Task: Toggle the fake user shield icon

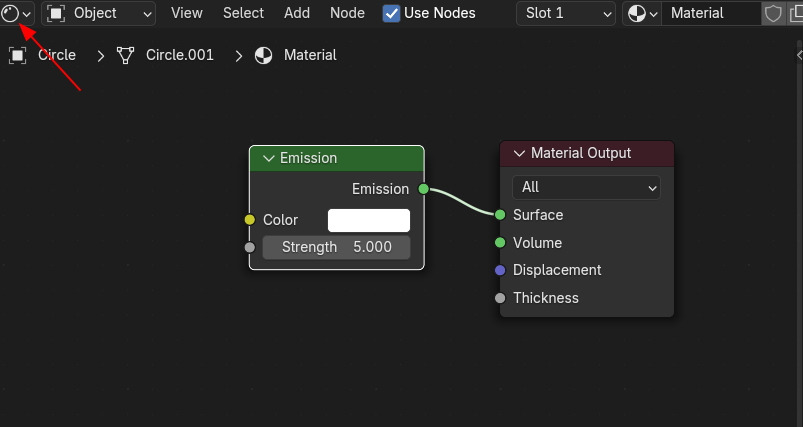Action: [x=773, y=14]
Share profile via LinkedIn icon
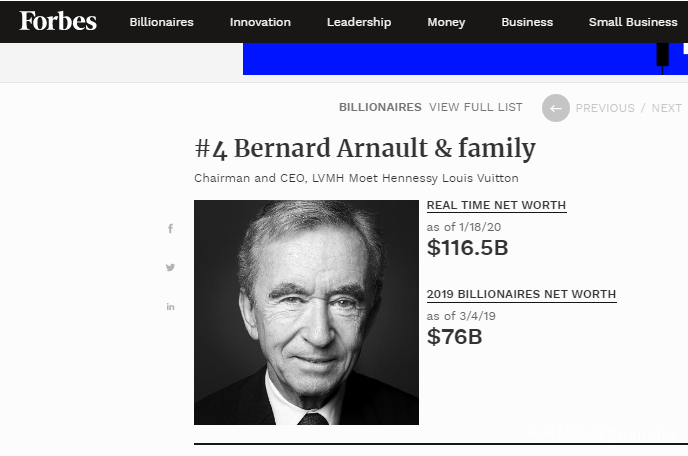 170,306
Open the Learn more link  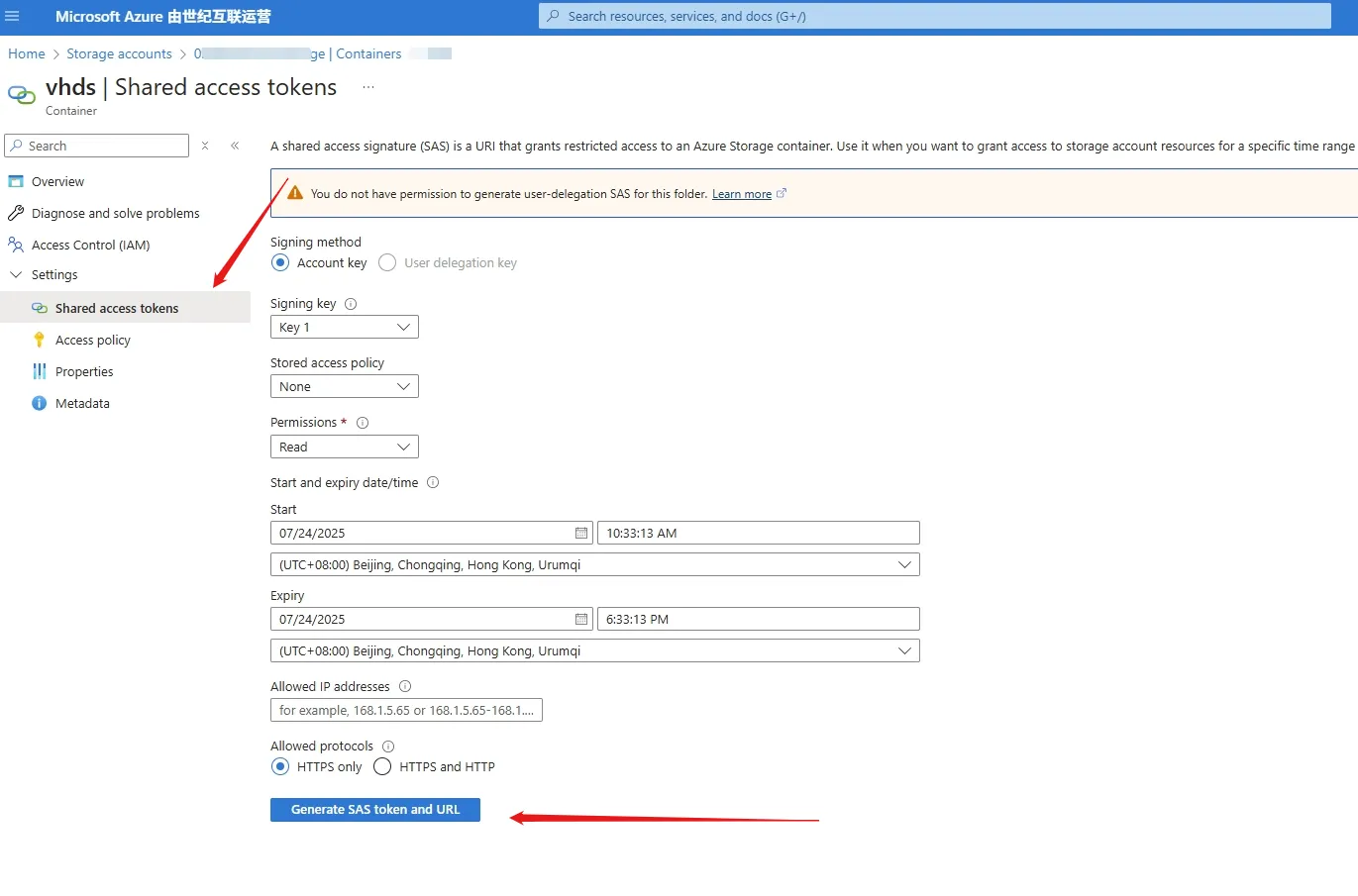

**Exercise:** Although the records contain pictures, transcribe only their text, exactly as written.

**Reply to the exercise:**
Task: Toggle the fake user shield icon

Action: [x=773, y=14]
Share profile via LinkedIn icon
 170,306
Open the Learn more link  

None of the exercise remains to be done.